Sens Unik: «Wir müssen uns Gehör verschaffen»

Neues von Sens Unik: Die Lausanner Hip-Hop-Combo veröffentlicht heute ihr Album «Mea Culpa». Just One und Carlos erklären 20 Minuten, weshalb Sens Unik zu ihren Wurzeln zurückkehren.

Ihr habt letzte Woche im Zürcher Mascotte den Videoclip zur Single «Charlie» präsentiert. Ein trauriger Film...

Carlos: Ja, Charlie bringt sich um. Eine wahre Geschichte, wie sie heute in den Medien täglich nachzulesen ist.

Aber nicht jeden Tag bringt sich jemand in einer TV-Show um. Das musst du erklären.

Carlos: Charlie ist jung und möchte ein Star werden. Ein Rockstar. Das ist das Ziel von allen Teenagern. Karaoke-TV-Shows wie «MusicStar» oder «DSDS» verkaufen diese unrealistischen Träume und spielen mit den Fantasien der Kids. Das ist schlimm. Wer Musiker werden will, muss wissen, dass der Weg zum Erfolg sehr lang und steinig ist. Ich hoffe für Carmen und Co., dass sie sich nicht zu grosse Hoffnungen machen und mit Niederlagen umgehen können.

Würdet ihr mit Castingshow-Stars arbeiten?

Carlos: Nein. Nie im Leben.

Zurück zu «Mea Culpa». Ihr kehrt auf dem neuen Album zu euren Wurzeln zurück.

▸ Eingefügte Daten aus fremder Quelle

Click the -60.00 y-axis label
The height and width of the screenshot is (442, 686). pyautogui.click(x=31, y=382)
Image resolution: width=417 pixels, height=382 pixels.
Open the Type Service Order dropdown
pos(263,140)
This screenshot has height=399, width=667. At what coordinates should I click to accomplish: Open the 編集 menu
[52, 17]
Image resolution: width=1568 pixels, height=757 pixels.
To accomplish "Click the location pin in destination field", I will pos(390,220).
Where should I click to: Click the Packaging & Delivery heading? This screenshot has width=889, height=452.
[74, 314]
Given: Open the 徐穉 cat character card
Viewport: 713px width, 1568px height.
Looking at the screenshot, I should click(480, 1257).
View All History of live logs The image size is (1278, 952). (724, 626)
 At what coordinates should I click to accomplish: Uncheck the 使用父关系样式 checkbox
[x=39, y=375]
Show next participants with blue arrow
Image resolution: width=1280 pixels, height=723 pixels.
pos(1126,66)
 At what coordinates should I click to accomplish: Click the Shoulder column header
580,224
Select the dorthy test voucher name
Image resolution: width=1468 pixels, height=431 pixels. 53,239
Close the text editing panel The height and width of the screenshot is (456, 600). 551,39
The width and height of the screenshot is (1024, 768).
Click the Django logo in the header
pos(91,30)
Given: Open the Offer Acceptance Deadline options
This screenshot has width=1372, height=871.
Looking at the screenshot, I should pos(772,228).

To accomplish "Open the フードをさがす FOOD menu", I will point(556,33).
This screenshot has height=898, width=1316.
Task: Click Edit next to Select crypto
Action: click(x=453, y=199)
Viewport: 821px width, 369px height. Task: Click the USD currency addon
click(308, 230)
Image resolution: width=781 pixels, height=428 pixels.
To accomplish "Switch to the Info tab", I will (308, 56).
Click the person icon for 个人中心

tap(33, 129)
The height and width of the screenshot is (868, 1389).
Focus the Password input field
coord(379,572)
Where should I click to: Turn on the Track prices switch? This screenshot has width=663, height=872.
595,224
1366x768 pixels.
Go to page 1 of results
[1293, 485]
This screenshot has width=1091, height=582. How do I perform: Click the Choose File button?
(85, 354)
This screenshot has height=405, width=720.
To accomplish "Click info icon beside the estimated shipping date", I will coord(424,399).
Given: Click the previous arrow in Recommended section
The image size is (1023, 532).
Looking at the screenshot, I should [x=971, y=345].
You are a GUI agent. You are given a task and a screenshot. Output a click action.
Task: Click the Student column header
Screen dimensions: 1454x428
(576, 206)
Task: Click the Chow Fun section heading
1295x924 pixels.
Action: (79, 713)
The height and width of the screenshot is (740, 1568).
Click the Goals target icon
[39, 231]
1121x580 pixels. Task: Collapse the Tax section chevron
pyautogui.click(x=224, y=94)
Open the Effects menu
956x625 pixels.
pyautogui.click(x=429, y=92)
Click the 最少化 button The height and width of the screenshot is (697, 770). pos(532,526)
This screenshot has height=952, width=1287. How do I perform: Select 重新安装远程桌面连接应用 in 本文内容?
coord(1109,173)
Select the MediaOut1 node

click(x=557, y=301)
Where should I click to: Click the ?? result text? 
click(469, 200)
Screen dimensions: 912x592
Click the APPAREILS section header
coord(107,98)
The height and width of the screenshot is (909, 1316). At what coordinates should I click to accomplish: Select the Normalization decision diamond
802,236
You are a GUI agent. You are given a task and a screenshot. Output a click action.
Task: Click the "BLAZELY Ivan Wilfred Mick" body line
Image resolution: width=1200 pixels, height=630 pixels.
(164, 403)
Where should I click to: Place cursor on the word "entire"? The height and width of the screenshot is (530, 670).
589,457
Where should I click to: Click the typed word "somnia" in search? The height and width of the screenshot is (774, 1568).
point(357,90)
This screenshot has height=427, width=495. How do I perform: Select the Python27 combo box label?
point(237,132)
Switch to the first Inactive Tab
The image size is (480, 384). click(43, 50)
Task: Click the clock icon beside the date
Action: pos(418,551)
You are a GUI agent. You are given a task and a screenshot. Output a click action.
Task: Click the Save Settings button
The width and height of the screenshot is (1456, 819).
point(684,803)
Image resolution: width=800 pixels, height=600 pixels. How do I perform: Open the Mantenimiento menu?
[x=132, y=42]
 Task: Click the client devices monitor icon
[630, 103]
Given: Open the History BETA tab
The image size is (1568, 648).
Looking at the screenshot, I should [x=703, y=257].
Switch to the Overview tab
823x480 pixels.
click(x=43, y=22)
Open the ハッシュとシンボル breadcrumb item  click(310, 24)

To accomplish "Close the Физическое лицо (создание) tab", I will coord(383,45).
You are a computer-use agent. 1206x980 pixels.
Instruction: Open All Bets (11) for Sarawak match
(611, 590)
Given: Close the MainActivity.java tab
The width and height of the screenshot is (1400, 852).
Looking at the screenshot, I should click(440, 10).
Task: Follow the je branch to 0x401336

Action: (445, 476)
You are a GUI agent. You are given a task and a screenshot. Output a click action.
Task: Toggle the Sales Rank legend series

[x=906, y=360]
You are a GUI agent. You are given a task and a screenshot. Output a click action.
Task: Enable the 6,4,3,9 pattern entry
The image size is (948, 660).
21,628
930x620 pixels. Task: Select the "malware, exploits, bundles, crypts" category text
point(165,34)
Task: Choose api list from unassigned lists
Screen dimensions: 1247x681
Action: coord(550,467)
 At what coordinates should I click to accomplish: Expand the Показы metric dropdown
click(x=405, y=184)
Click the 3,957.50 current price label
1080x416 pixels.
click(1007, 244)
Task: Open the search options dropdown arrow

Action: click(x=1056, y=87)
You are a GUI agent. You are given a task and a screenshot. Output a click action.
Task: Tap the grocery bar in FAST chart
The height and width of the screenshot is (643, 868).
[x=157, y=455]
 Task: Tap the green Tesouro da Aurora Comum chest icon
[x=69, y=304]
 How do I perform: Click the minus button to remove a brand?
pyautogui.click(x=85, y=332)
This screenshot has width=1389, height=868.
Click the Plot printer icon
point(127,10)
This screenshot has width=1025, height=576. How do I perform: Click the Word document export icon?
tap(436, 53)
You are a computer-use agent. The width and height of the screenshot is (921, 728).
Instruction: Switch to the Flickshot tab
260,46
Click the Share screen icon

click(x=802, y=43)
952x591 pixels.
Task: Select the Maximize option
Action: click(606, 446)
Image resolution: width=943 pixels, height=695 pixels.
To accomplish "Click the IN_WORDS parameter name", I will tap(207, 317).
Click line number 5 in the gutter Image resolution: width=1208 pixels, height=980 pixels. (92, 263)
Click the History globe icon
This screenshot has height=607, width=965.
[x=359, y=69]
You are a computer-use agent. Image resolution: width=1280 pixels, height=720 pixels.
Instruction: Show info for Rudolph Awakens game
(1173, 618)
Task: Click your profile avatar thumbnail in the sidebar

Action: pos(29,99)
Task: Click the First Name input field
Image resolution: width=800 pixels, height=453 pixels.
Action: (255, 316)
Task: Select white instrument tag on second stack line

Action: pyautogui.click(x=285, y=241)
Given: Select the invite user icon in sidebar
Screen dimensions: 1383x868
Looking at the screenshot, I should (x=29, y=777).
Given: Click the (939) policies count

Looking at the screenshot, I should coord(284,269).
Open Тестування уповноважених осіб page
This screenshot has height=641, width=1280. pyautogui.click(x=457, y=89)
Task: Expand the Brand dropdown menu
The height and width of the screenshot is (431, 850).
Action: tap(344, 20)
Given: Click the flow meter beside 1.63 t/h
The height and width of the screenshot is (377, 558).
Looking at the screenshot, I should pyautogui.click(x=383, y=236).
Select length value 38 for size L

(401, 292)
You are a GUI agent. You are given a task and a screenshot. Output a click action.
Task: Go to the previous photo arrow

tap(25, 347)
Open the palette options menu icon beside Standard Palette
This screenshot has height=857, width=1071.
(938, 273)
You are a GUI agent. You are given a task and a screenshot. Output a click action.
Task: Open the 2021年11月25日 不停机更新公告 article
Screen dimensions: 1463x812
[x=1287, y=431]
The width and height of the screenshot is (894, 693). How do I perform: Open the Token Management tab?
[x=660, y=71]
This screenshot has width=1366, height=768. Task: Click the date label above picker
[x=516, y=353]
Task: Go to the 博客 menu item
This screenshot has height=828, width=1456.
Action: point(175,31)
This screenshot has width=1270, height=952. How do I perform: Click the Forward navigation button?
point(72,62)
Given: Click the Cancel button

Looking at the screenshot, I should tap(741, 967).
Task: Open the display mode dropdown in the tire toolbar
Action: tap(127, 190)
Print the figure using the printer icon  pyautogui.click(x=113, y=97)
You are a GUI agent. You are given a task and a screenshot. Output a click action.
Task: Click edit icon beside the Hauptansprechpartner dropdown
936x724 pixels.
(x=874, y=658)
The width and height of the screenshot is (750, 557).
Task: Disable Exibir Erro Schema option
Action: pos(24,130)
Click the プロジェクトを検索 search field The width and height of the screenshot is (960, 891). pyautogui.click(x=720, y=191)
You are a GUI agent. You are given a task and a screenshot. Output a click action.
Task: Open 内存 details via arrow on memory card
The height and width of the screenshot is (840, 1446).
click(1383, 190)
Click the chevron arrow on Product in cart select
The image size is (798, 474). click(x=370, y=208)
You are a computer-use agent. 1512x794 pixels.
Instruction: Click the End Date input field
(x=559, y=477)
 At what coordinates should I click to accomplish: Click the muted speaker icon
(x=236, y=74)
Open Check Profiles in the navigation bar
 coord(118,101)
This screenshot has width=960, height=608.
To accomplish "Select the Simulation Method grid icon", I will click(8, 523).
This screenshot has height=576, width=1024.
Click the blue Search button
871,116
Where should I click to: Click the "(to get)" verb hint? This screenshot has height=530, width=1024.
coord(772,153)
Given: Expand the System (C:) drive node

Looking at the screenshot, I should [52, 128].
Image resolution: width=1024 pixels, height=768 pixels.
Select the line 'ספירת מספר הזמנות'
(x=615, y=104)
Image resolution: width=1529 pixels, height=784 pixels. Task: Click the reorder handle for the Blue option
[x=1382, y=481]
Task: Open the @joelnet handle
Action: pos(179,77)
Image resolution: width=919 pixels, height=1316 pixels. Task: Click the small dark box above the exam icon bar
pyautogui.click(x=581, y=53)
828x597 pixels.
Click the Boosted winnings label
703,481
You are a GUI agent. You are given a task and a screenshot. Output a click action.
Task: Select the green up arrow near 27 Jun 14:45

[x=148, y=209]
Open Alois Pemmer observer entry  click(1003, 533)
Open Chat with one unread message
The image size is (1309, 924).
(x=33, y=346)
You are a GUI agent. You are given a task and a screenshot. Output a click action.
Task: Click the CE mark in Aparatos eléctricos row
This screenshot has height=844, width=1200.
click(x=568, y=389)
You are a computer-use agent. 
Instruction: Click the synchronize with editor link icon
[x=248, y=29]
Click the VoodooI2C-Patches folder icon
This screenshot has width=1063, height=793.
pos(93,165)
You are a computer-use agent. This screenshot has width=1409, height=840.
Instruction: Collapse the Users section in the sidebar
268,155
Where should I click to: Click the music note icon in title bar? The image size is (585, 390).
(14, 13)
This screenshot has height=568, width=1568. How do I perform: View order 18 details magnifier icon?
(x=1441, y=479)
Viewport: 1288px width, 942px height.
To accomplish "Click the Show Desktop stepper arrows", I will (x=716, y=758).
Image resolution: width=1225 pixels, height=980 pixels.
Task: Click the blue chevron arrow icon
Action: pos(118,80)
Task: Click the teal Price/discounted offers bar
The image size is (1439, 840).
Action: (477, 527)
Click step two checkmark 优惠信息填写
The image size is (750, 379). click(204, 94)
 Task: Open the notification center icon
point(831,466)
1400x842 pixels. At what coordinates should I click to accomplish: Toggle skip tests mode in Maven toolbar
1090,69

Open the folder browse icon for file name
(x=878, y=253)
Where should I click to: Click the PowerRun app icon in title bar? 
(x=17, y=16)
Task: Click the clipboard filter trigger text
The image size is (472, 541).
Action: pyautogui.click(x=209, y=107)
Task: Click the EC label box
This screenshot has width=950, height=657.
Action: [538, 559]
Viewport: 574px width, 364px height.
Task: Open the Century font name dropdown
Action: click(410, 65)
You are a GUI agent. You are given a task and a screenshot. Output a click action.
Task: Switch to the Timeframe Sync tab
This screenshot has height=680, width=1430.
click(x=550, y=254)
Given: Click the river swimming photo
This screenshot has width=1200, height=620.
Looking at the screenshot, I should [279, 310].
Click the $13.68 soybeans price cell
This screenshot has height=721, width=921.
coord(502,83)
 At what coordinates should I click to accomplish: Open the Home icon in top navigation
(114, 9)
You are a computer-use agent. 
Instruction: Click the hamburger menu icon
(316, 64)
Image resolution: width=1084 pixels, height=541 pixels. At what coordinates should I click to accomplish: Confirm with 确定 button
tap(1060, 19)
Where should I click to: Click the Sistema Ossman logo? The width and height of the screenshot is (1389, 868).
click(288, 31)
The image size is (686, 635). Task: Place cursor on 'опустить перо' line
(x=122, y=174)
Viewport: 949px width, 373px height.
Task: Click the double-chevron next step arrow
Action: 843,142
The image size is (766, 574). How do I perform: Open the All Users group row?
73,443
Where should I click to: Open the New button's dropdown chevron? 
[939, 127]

Just One: Absolut. Die Songs sind nicht mehr so dancelastig wie bei «Abracadabra». Mehr Hip-Hop, mehr Funk und Soul und Texte, die wachrütteln sollen.

Carlos: Als wir «Abracadabra» auf den Markt brachten, wollten wir einen neuen Weg beschreiten. Die Zeit war reif dafür. Jetzt ist die Situation wieder anders. In der aktuellen politischen Lage müssen sich Musiker wie wir mit ihren Statements Gehör verschaffen. Unser Song «Les larmes de l'Amérique» ist so ein Beispiel dafür.